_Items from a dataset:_
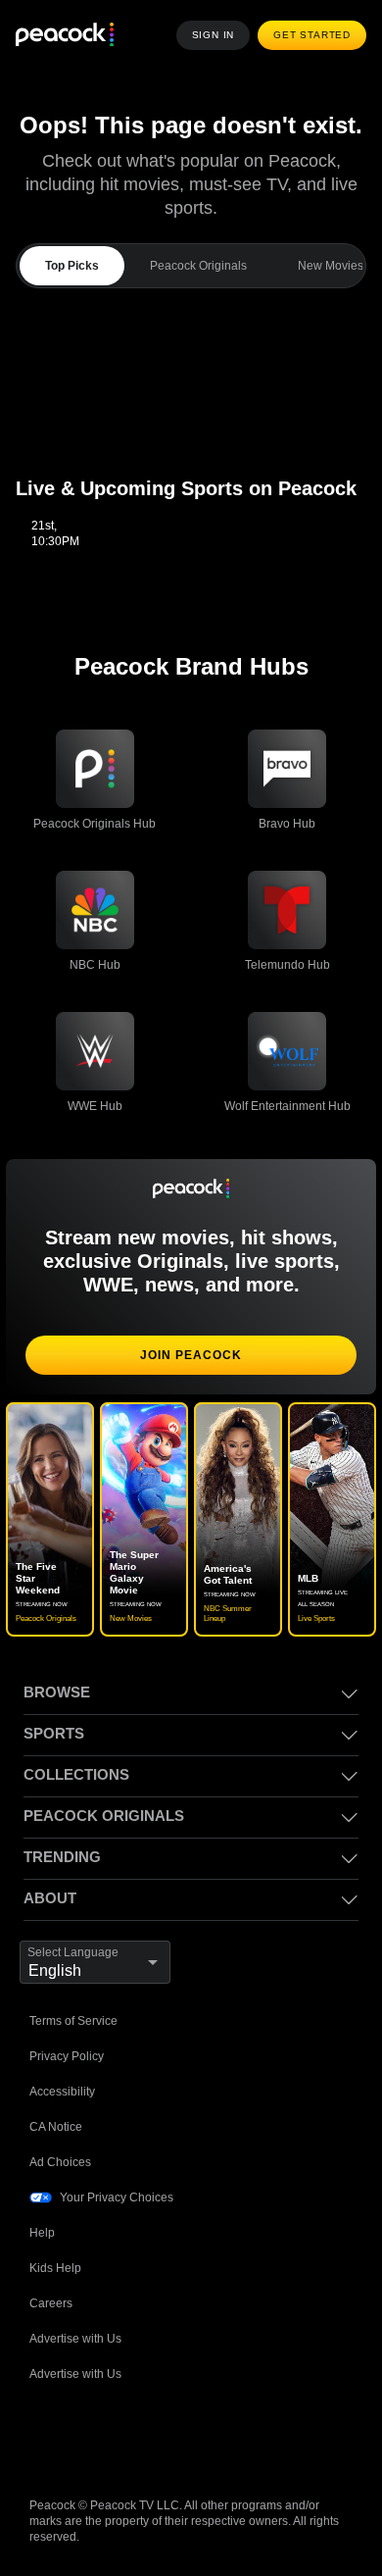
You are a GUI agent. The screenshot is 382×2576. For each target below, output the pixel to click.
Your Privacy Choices (117, 2197)
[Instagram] (198, 2436)
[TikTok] (96, 2436)
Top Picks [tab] (70, 265)
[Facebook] (45, 2436)
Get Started (314, 35)
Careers (51, 2303)
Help (42, 2232)
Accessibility (63, 2091)
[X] (248, 2436)
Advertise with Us (77, 2338)
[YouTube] (147, 2436)
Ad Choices (60, 2161)
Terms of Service (75, 2020)
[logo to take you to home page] (65, 36)
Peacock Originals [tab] (195, 265)
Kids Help (55, 2267)
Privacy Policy (67, 2055)
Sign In (218, 35)
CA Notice (57, 2126)
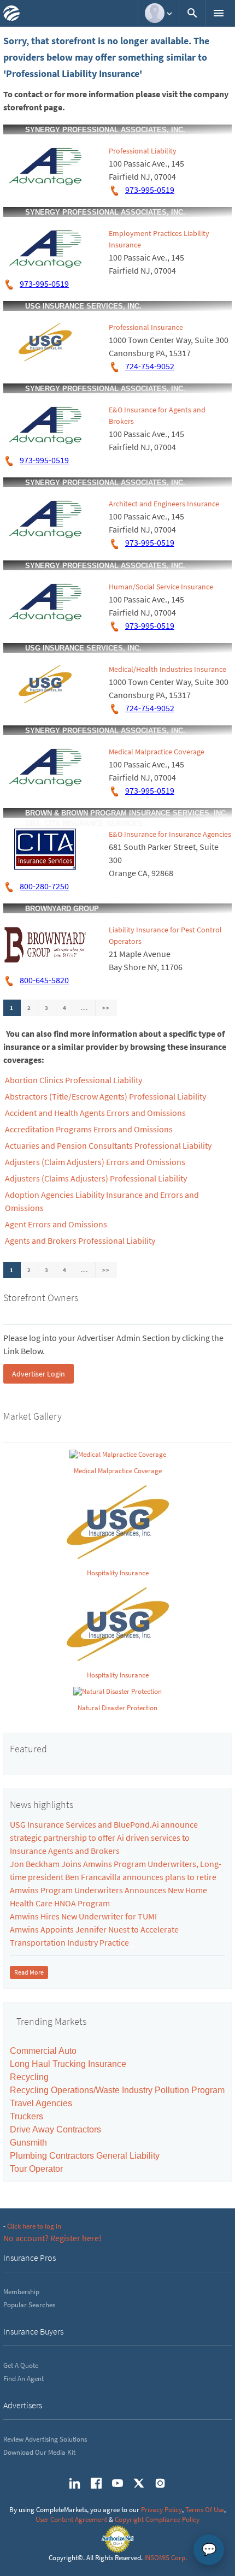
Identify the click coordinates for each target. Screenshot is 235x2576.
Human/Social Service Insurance (161, 587)
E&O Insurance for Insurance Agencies (170, 834)
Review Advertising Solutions (45, 2439)
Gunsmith (28, 2142)
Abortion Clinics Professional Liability (73, 1079)
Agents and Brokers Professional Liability (80, 1240)
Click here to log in (34, 2226)
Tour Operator (36, 2168)
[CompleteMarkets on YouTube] (117, 2483)
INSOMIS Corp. (165, 2557)
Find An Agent (23, 2378)
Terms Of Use (204, 2509)
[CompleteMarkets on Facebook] (96, 2483)
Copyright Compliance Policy (157, 2519)
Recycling (29, 2077)
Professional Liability (143, 151)
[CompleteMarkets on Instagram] (160, 2483)
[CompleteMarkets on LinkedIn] (74, 2483)
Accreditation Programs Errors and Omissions (89, 1129)
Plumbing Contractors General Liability (85, 2155)
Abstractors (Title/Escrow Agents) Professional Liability (105, 1096)
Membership (21, 2291)
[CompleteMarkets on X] (138, 2483)
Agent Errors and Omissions (56, 1224)
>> (106, 1008)
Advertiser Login (38, 1374)
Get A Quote (20, 2365)
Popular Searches (29, 2304)
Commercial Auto (43, 2050)
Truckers (26, 2116)
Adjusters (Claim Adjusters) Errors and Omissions (95, 1161)
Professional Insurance (146, 327)
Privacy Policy (161, 2509)
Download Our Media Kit (39, 2452)
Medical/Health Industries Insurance (167, 669)
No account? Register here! (52, 2237)
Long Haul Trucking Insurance (68, 2064)
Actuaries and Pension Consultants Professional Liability (108, 1145)
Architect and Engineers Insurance (164, 504)
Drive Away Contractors (55, 2129)
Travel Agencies (41, 2103)
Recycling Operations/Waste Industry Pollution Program (117, 2090)
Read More (29, 1972)
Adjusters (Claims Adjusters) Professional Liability (96, 1178)
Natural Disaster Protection (117, 1707)
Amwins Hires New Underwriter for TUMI (83, 1916)
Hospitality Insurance (118, 1572)
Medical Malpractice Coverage (156, 752)
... (85, 1008)
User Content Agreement (71, 2519)
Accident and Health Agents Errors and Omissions (95, 1112)
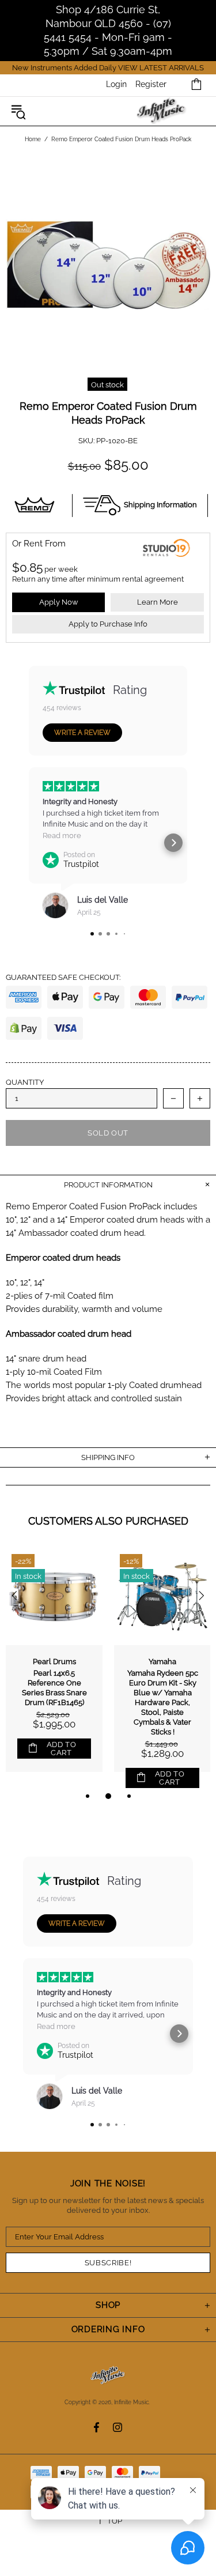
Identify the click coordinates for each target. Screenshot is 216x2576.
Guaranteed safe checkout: (63, 977)
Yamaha (162, 1661)
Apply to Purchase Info (108, 624)
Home (33, 139)
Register (150, 84)
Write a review (82, 733)
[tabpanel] (54, 1668)
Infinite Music (162, 111)
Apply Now (58, 602)
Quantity (25, 1082)
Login (116, 84)
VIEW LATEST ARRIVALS (161, 67)
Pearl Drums (54, 1661)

_INSTRUCTIONS TO FOLLOW:_
Send back the data above verbatim, leaving out its pictures.

_COMPLETED EXERCISE:_
You are a GUI agent. The screenshot is 382×2576. For each target below, output the pixel to click.
Your Privacy Choices (117, 2197)
[Instagram] (198, 2436)
[TikTok] (96, 2436)
Top Picks [tab] (70, 265)
[Facebook] (45, 2436)
Get Started (314, 35)
Careers (51, 2303)
Help (42, 2232)
Accessibility (63, 2091)
[X] (248, 2436)
Advertise with Us (77, 2338)
[YouTube] (147, 2436)
Ad Choices (60, 2161)
Terms of Service (75, 2020)
[logo to take you to home page] (65, 36)
Peacock Originals [tab] (195, 265)
Kids Help (55, 2267)
Privacy Policy (67, 2055)
Sign In (218, 35)
CA Notice (57, 2126)
Identify the click coordinates for each target. Screenshot is 235x2576.
Human/Social Service Insurance (161, 587)
E&O Insurance for Insurance Agencies (170, 834)
Review Advertising Solutions (45, 2439)
Gunsmith (28, 2142)
Abortion Clinics Professional Liability (73, 1079)
Agents and Brokers Professional Liability (80, 1240)
Click here to log in (34, 2226)
Tour Operator (36, 2168)
[CompleteMarkets on YouTube] (117, 2483)
INSOMIS Corp. (165, 2557)
Find An Agent (23, 2378)
Terms Of Use (204, 2509)
[CompleteMarkets on Facebook] (96, 2483)
Copyright Compliance Policy (157, 2519)
Recycling (29, 2077)
Professional Liability (143, 151)
[CompleteMarkets on Instagram] (160, 2483)
[CompleteMarkets on LinkedIn] (74, 2483)
Accreditation Programs Errors and Omissions (89, 1129)
Plumbing Contractors General Liability (85, 2155)
Abstractors (Title/Escrow Agents) Professional Liability (105, 1096)
Membership (21, 2291)
[CompleteMarkets on X] (138, 2483)
Agent Errors and Omissions (56, 1224)
>> (106, 1008)
Advertiser Login (38, 1374)
Get A Quote (20, 2365)
Popular Searches (29, 2304)
Commercial Auto (43, 2050)
Truckers (26, 2116)
Adjusters (Claim Adjusters) Errors and Omissions (95, 1161)
Professional Insurance (146, 327)
Privacy Policy (161, 2509)
Download Our Media Kit (39, 2452)
Medical/Health Industries Insurance (167, 669)
No account? Register here! (52, 2237)
Long Haul Trucking Insurance (68, 2064)
Actuaries and Pension Consultants Professional Liability (108, 1145)
Architect and Engineers Insurance (164, 504)
Drive Away Contractors (55, 2129)
Travel Agencies (41, 2103)
Recycling Operations/Waste Industry Pollution Program (117, 2090)
Read More (29, 1972)
Adjusters (Claims Adjusters) Professional Liability (96, 1178)
Natural Disaster Protection (117, 1707)
Amwins Hires New Underwriter for TUMI (83, 1916)
Hospitality Insurance (118, 1572)
Medical Malpractice Coverage (156, 752)
... (85, 1008)
User Content Agreement (71, 2519)
Accident and Health Agents Errors and Omissions (95, 1112)
Identify the click coordinates for each target. Screenshot is 216x2576.
Guaranteed safe checkout: (63, 977)
Yamaha (162, 1661)
Apply to Purchase Info (108, 624)
Home (33, 139)
Register (150, 84)
Write a review (82, 733)
[tabpanel] (54, 1668)
Infinite Music (162, 111)
Apply Now (58, 602)
Quantity (25, 1082)
Login (116, 84)
VIEW LATEST ARRIVALS (161, 67)
Pearl Drums (54, 1661)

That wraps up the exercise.